_INPUT_.

####

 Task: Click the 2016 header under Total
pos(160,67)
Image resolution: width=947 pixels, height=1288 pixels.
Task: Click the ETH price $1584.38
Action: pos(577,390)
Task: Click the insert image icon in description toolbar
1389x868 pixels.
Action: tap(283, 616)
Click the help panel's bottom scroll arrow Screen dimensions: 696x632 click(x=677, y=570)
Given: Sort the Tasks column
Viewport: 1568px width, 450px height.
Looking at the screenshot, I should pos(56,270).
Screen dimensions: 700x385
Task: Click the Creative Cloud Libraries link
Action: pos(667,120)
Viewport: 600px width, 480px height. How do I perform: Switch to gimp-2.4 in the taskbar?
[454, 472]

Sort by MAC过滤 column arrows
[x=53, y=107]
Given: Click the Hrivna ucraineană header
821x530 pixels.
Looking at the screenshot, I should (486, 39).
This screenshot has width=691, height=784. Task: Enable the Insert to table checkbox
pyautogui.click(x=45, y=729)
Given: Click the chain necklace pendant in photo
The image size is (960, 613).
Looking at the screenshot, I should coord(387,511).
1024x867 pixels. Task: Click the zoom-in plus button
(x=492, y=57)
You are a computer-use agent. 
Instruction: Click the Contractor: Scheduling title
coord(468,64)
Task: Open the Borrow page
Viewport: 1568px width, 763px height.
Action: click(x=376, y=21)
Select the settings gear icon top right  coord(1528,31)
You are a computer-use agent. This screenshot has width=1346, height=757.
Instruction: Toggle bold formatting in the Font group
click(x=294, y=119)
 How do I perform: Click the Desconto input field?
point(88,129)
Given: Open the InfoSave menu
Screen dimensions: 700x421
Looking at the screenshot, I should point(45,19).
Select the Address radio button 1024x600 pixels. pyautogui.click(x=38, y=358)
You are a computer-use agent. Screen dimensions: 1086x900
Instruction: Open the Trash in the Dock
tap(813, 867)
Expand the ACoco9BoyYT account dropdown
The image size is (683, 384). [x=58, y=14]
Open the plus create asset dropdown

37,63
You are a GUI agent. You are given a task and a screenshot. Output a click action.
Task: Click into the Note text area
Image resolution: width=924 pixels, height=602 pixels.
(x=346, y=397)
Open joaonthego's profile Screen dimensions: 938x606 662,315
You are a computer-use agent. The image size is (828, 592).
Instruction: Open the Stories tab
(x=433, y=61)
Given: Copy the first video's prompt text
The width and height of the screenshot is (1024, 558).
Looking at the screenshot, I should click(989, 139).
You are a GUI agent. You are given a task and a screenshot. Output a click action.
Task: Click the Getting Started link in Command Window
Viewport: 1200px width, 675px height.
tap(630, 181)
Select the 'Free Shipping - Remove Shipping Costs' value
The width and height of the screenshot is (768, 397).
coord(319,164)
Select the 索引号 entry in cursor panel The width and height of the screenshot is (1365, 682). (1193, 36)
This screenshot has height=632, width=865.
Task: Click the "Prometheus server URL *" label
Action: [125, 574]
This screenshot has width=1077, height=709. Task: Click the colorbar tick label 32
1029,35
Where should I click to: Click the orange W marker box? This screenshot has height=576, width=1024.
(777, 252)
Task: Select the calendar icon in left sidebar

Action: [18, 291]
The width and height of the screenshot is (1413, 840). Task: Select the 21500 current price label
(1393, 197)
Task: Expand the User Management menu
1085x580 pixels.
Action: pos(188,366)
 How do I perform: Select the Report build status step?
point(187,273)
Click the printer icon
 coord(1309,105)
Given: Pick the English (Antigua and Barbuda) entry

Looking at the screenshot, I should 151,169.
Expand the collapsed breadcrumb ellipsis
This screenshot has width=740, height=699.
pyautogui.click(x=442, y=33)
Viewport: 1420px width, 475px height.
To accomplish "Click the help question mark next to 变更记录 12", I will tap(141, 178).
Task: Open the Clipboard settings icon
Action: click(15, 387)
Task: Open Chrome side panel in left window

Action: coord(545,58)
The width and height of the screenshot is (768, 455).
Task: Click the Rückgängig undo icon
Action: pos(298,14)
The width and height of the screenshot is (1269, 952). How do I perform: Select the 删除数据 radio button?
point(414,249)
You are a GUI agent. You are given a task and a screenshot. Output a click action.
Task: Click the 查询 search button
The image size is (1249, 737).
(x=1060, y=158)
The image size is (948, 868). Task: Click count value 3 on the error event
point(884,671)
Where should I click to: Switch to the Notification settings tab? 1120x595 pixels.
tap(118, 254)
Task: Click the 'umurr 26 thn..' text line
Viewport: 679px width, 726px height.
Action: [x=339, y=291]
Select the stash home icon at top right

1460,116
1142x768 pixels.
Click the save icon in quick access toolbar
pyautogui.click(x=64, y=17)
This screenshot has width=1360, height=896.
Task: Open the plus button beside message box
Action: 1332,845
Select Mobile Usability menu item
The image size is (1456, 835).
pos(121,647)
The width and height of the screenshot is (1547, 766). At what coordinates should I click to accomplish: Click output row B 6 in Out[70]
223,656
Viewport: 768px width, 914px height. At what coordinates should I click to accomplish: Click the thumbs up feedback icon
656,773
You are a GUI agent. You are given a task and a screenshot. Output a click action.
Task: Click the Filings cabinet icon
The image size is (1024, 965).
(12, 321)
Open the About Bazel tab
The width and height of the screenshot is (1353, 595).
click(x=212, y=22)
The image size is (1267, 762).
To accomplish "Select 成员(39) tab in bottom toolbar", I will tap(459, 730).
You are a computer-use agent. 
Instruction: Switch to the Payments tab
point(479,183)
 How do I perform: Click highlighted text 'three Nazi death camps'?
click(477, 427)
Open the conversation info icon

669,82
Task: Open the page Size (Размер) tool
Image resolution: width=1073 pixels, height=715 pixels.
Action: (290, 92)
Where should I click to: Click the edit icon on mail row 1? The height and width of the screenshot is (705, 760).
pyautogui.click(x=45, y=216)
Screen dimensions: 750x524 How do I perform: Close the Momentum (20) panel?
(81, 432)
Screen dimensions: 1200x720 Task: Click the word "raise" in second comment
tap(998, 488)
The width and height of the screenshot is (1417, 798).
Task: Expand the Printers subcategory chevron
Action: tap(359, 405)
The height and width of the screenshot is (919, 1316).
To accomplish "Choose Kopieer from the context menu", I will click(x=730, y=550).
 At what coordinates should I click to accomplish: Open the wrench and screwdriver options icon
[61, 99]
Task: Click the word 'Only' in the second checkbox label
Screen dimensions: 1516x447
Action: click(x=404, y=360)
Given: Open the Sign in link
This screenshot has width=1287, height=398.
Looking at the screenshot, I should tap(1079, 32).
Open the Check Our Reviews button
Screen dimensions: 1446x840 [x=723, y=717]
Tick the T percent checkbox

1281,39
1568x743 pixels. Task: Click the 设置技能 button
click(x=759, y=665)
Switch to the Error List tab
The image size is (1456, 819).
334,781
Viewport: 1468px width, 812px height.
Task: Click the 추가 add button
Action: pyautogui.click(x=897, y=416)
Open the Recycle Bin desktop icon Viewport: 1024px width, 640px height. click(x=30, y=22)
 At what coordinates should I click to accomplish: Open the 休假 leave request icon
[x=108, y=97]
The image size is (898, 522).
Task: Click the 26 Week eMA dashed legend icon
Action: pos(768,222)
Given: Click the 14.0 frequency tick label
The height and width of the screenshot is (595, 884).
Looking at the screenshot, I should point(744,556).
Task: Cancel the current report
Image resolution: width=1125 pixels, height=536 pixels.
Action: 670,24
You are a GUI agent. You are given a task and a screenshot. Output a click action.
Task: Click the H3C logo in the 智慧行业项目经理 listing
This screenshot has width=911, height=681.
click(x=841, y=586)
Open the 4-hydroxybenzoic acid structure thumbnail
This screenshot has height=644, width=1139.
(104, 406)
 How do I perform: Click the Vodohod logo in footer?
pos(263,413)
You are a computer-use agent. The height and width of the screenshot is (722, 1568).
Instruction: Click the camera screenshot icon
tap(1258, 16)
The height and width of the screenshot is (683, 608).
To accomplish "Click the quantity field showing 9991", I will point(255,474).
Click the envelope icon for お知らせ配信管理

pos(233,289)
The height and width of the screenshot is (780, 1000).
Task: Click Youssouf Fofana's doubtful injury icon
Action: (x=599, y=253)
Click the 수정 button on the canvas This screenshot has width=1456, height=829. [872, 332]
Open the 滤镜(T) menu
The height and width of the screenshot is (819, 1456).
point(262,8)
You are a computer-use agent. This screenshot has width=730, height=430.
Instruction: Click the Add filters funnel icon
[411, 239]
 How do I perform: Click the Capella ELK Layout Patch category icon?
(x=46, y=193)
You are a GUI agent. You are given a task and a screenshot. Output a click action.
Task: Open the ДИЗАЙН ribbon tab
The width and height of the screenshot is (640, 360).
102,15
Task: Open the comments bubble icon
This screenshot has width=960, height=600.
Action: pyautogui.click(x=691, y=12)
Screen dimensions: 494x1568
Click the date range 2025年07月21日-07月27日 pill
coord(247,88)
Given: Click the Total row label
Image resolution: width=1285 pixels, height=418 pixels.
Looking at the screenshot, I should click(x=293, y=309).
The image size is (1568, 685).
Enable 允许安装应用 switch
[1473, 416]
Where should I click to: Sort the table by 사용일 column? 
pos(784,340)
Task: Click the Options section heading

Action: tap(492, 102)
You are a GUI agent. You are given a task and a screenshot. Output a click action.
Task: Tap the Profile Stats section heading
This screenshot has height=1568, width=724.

####

_GOAL_.
Change "Error List" to "Output" in the lines between the one containing "The height and width of the screenshot is (919, 1316)." and the one containing "I will point(255,474).", inclusive, and give only those lines, otherwise unchanged.

_THE SOLUTION_.
The height and width of the screenshot is (919, 1316).
To accomplish "Choose Kopieer from the context menu", I will click(x=730, y=550).
 At what coordinates should I click to accomplish: Open the wrench and screwdriver options icon
[61, 99]
Task: Click the word 'Only' in the second checkbox label
Screen dimensions: 1516x447
Action: click(x=404, y=360)
Given: Open the Sign in link
This screenshot has width=1287, height=398.
Looking at the screenshot, I should tap(1079, 32).
Open the Check Our Reviews button
Screen dimensions: 1446x840 [x=723, y=717]
Tick the T percent checkbox

1281,39
1568x743 pixels. Task: Click the 设置技能 button
click(x=759, y=665)
Switch to the Output tab
The image size is (1456, 819).
334,781
Viewport: 1468px width, 812px height.
Task: Click the 추가 add button
Action: pyautogui.click(x=897, y=416)
Open the Recycle Bin desktop icon Viewport: 1024px width, 640px height. click(x=30, y=22)
 At what coordinates should I click to accomplish: Open the 休假 leave request icon
[x=108, y=97]
The image size is (898, 522).
Task: Click the 26 Week eMA dashed legend icon
Action: pos(768,222)
Given: Click the 14.0 frequency tick label
The height and width of the screenshot is (595, 884).
Looking at the screenshot, I should point(744,556).
Task: Cancel the current report
Image resolution: width=1125 pixels, height=536 pixels.
Action: 670,24
You are a GUI agent. You are given a task and a screenshot. Output a click action.
Task: Click the H3C logo in the 智慧行业项目经理 listing
This screenshot has width=911, height=681.
click(x=841, y=586)
Open the 4-hydroxybenzoic acid structure thumbnail
This screenshot has height=644, width=1139.
(104, 406)
 How do I perform: Click the Vodohod logo in footer?
pos(263,413)
You are a computer-use agent. The height and width of the screenshot is (722, 1568).
Instruction: Click the camera screenshot icon
tap(1258, 16)
The height and width of the screenshot is (683, 608).
To accomplish "Click the quantity field showing 9991", I will point(255,474).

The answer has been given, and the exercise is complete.